[Start Text block]

# Question Of The Week... (2021 week 7)



## ripjack13 (Feb 14, 2021)

*What are your top 5 craft books you think every craftsman should own?*








-------------------------------------------------------------------------------


**Rules**
There is no minimum post requirement,
primates, woodticks, wood spinners, and leprechauns are welcome to post an answer.
How'd you get the beans above the frank?


----------



## Lou Currier (Feb 14, 2021)

All of them....why limit yourself to 5

Reactions: Like 1 | Agree 2


----------



## woodtickgreg (Feb 14, 2021)

I'm with Lou on this one. I don't have any favorites. They all have usefull information in them. But I will also say that I probably go back to magazines more than anything else for information and projects to build. I often see things in magazines that make me want to try a new technique. I do have a small woodworking book library. And a huge collection of magazines in storage tubs.
I will say that my Sam Maloof books are my favorites and I cherish them.

Reactions: Like 1 | Agree 1 | Useful 1


----------



## 2feathers Creative Making (Feb 14, 2021)

That will depend on what specialties that particular craftsman is into. There is only one book that is "must have" for all. And I wont limit that to crafts people. 
A wood identification guide is the only other book I can think of that is universally applicable to woodcraft.
I have moved several times recently so I had to go through my hoard. Your reference needs change as you learn. I will just say that. Add to that, it isn't hard to fill a pickup truck with woodworking books. I have done it in a clean out while preparing to move.
But I like books.

Reactions: Like 4 | Agree 1


----------



## Mr. Peet (Feb 14, 2021)

*Bible*, Eric Meier's book *Wood*, *Trees of* "where ever they live" and then 2 that focus on the craft they love.

Reactions: Like 3


----------



## Tony (Feb 14, 2021)

I'm in agreement with Lou and Greg. I've got a ton of books and magazines I use frequently. I have a few scroll saw pattern books I use. Also like Greg, my Sam Maloof books are my favorite.

Reactions: Like 2


----------



## Sprung (Feb 14, 2021)

[End Text block]
[Start Record excerpts]

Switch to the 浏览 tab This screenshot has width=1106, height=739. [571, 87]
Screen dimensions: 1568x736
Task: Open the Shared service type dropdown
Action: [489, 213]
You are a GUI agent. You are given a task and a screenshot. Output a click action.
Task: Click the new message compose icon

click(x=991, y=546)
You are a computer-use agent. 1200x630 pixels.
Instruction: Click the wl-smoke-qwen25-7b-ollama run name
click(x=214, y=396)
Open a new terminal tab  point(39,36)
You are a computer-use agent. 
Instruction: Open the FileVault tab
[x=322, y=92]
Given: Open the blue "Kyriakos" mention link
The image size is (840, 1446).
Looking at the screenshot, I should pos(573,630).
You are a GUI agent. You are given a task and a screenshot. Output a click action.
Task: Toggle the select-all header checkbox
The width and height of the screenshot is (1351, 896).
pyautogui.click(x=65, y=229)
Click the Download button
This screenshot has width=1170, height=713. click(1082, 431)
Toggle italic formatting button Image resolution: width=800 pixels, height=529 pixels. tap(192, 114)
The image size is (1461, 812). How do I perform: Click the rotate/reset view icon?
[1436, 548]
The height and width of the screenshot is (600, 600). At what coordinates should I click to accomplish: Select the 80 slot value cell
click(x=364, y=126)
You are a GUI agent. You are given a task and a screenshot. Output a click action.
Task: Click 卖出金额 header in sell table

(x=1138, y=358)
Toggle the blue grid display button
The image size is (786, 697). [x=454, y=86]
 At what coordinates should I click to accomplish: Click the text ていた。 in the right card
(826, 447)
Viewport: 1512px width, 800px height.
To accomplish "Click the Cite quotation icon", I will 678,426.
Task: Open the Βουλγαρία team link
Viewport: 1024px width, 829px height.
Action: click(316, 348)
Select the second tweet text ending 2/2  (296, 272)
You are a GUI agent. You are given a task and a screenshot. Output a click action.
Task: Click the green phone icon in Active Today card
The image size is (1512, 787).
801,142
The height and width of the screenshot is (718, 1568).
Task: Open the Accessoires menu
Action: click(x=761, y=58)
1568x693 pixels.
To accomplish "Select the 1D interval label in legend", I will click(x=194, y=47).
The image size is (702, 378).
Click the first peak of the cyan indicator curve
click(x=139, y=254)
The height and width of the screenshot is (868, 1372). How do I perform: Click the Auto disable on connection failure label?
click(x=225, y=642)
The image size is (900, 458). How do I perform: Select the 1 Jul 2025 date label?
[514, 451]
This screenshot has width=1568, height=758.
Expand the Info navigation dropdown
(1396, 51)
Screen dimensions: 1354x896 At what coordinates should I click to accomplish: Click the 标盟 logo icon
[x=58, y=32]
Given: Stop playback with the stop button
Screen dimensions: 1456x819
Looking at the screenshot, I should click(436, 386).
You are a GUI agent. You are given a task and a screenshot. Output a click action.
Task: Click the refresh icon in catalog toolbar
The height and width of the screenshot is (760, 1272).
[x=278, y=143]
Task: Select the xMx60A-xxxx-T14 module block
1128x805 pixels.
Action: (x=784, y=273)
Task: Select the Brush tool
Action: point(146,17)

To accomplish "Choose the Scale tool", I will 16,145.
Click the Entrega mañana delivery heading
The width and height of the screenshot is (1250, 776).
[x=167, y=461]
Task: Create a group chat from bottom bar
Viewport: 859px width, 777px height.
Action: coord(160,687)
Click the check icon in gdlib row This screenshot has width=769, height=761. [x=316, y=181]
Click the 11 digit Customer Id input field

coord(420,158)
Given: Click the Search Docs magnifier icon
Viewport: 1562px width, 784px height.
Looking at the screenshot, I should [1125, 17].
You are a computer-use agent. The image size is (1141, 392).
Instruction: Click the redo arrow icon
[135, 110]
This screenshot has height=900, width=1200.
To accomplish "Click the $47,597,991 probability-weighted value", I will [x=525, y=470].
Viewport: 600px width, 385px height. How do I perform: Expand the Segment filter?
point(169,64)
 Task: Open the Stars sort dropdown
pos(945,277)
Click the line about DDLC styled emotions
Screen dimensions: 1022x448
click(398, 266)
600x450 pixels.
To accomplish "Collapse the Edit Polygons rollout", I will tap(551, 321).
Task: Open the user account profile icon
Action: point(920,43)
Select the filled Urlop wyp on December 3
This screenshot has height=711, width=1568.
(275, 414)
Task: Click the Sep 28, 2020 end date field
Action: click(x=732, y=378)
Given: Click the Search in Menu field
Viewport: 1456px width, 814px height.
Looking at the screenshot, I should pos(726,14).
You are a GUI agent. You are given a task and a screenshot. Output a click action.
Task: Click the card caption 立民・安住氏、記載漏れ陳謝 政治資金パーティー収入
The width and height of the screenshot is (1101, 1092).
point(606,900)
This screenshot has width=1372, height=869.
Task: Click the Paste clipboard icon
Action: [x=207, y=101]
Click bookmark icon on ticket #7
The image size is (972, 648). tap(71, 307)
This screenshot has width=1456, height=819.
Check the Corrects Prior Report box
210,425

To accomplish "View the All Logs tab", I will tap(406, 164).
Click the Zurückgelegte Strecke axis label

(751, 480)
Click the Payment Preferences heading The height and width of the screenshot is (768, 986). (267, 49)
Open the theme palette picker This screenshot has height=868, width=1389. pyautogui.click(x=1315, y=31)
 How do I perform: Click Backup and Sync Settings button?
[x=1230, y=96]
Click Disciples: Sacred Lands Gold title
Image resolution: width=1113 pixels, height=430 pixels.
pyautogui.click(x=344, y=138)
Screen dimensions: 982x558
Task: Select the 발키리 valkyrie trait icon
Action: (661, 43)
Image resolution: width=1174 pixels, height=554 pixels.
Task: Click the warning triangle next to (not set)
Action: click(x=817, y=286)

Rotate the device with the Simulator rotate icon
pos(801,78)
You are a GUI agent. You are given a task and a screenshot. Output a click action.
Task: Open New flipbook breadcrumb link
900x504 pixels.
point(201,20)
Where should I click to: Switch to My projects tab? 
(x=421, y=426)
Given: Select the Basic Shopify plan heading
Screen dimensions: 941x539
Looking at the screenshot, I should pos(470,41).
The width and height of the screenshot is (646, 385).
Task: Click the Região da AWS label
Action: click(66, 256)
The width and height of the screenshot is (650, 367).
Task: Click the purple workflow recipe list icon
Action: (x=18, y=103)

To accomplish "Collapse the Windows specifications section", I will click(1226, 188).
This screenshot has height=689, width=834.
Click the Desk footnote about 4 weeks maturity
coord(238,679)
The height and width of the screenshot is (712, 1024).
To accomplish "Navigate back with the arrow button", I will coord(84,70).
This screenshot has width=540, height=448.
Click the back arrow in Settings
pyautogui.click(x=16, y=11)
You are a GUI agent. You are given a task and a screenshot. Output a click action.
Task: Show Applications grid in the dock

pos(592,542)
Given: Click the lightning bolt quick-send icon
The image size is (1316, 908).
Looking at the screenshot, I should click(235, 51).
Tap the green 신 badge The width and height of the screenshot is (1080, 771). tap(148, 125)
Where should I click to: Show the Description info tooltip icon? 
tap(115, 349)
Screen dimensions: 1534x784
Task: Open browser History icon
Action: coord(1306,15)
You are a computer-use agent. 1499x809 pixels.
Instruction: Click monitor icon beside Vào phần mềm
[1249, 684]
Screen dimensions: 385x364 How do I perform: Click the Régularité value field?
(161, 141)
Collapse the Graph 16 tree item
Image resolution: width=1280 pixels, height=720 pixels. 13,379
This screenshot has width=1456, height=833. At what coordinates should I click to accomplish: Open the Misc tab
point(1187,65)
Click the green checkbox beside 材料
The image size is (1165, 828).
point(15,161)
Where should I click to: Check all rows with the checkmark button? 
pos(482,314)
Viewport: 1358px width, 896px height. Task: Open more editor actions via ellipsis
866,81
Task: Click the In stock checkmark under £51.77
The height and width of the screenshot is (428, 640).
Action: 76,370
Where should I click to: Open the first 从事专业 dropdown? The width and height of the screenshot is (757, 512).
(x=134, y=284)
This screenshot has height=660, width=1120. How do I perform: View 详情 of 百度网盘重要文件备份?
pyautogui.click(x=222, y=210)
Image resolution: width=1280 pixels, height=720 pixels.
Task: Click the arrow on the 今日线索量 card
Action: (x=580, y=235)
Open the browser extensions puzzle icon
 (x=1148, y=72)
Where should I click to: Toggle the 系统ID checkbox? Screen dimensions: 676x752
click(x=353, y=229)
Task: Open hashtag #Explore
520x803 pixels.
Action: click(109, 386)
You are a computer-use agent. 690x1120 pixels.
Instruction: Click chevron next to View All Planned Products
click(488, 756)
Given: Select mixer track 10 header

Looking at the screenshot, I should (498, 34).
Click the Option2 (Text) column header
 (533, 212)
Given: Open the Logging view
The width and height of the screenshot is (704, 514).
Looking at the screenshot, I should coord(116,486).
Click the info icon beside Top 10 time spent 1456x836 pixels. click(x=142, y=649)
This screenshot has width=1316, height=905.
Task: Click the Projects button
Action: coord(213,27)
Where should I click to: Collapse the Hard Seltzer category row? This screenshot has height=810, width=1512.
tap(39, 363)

[End Record excerpts]

Quote the forum thread on favorite craft books in full, word for word.

▶ _Expected answer_:
# Question Of The Week... (2021 week 7)



## ripjack13 (Feb 14, 2021)

*What are your top 5 craft books you think every craftsman should own?*








-------------------------------------------------------------------------------


**Rules**
There is no minimum post requirement,
primates, woodticks, wood spinners, and leprechauns are welcome to post an answer.
How'd you get the beans above the frank?


----------



## Lou Currier (Feb 14, 2021)

All of them....why limit yourself to 5

Reactions: Like 1 | Agree 2


----------



## woodtickgreg (Feb 14, 2021)

I'm with Lou on this one. I don't have any favorites. They all have usefull information in them. But I will also say that I probably go back to magazines more than anything else for information and projects to build. I often see things in magazines that make me want to try a new technique. I do have a small woodworking book library. And a huge collection of magazines in storage tubs.
I will say that my Sam Maloof books are my favorites and I cherish them.

Reactions: Like 1 | Agree 1 | Useful 1


----------



## 2feathers Creative Making (Feb 14, 2021)

That will depend on what specialties that particular craftsman is into. There is only one book that is "must have" for all. And I wont limit that to crafts people. 
A wood identification guide is the only other book I can think of that is universally applicable to woodcraft.
I have moved several times recently so I had to go through my hoard. Your reference needs change as you learn. I will just say that. Add to that, it isn't hard to fill a pickup truck with woodworking books. I have done it in a clean out while preparing to move.
But I like books.

Reactions: Like 4 | Agree 1


----------



## Mr. Peet (Feb 14, 2021)

*Bible*, Eric Meier's book *Wood*, *Trees of* "where ever they live" and then 2 that focus on the craft they love.

Reactions: Like 3


----------



## Tony (Feb 14, 2021)

I'm in agreement with Lou and Greg. I've got a ton of books and magazines I use frequently. I have a few scroll saw pattern books I use. Also like Greg, my Sam Maloof books are my favorite.

Reactions: Like 2


----------



## Sprung (Feb 14, 2021)